▸ **DESCRIPTION OF THE TASK**
Please rewrite the items below, putting "achieve" wherever "accomplish" appears and changing nothing else. Leave the pictures out of your answer.

▸ **DATA TO USE**
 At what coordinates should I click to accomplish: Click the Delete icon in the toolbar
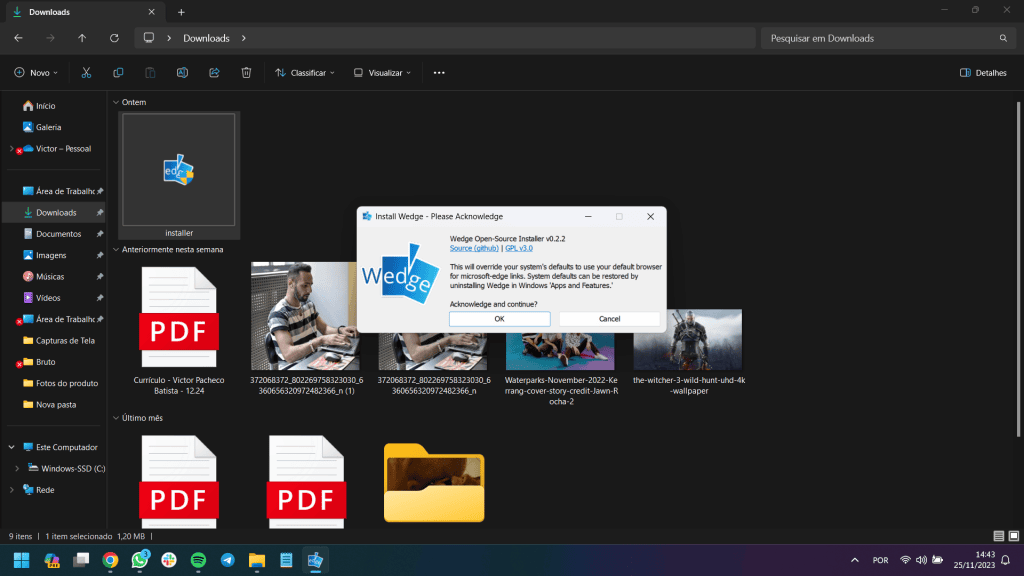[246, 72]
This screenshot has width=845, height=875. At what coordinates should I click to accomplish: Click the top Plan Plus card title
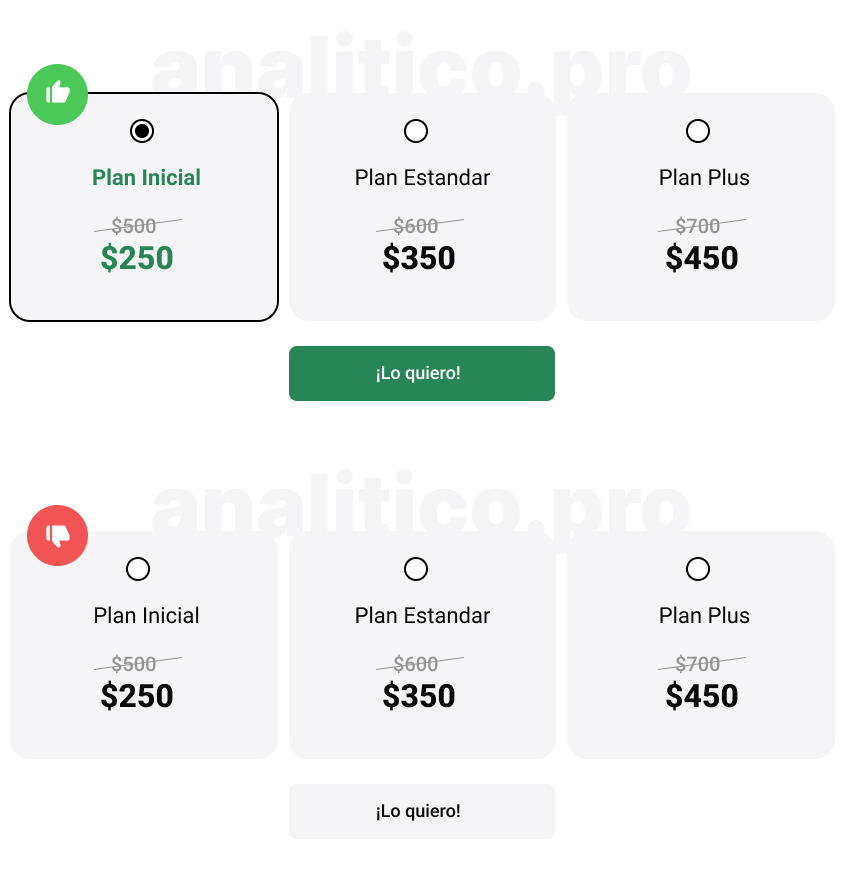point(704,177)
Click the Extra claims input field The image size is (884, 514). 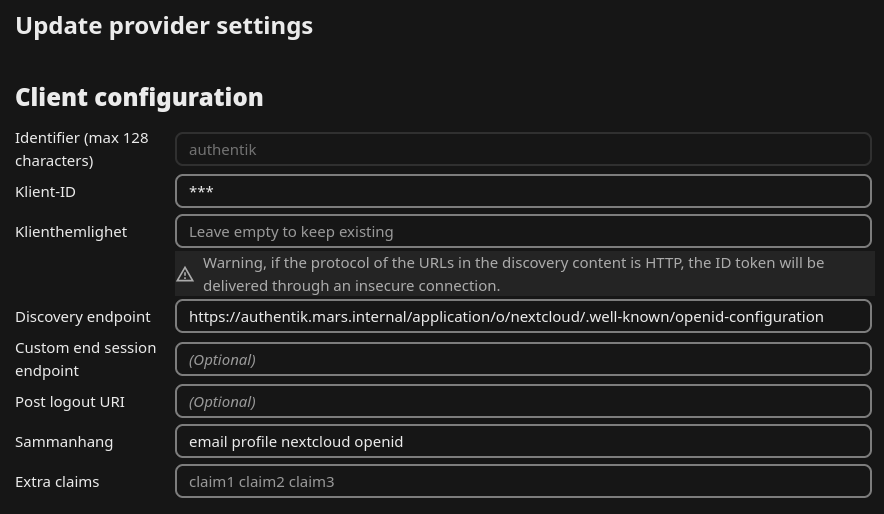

▸ **RESULT OF THE EXERCISE**
 At what coordinates should I click to achieve: Click the Delete icon in the toolbar
[246, 72]
This screenshot has width=845, height=875. At what coordinates should I click to achieve: Click the top Plan Plus card title
point(704,177)
Click the Extra claims input field The image size is (884, 514). 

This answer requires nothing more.